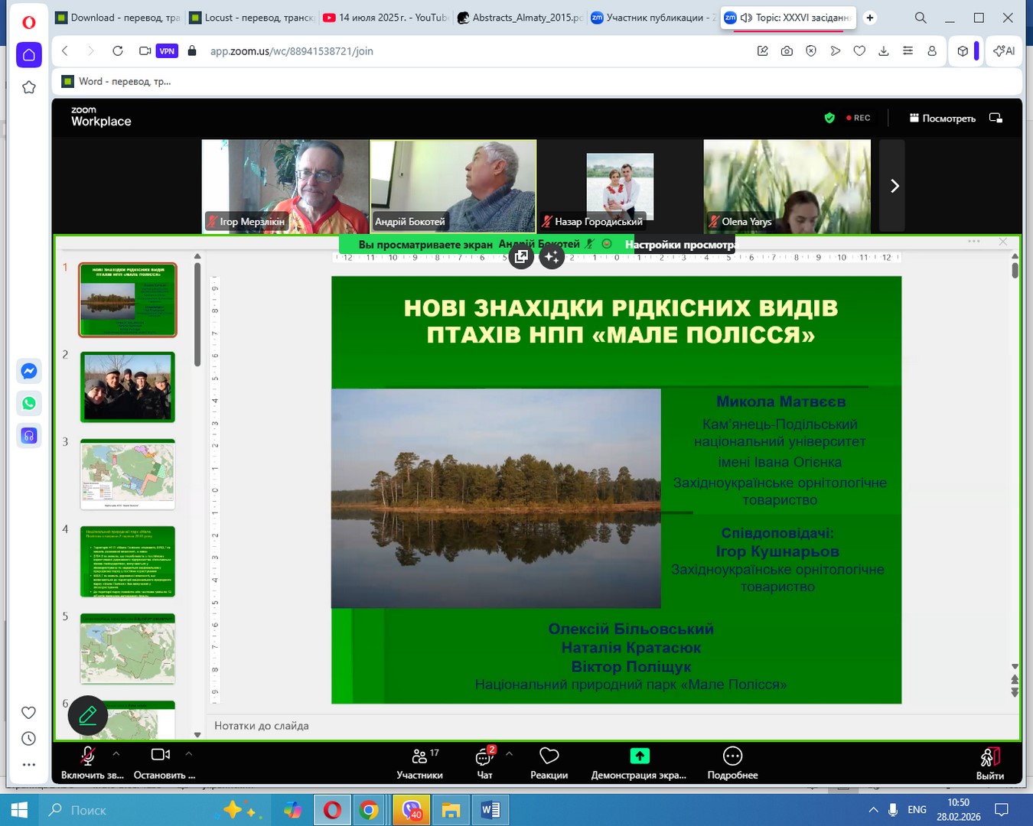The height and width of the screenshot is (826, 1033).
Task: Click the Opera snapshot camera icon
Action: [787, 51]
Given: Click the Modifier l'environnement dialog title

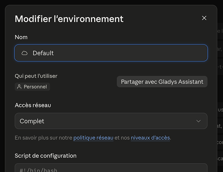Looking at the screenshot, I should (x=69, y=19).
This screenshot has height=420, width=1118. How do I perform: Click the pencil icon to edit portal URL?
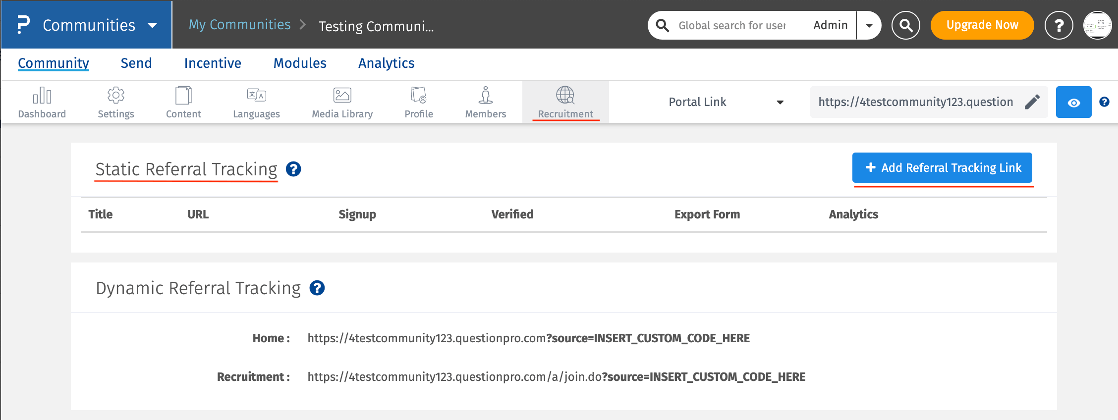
|---|
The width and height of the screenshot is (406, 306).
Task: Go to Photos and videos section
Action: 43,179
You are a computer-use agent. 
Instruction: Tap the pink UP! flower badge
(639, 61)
|---|
## How to complete this task
Give the lines above again exactly, from the one containing "Given: Click the" to the one containing "This screenshot has", both included, but leave out the pictures.

## Final answer
Given: Click the Modifier l'environnement dialog title

Looking at the screenshot, I should (x=69, y=19).
This screenshot has height=420, width=1118. How do I perform: Click the pencil icon to edit portal URL?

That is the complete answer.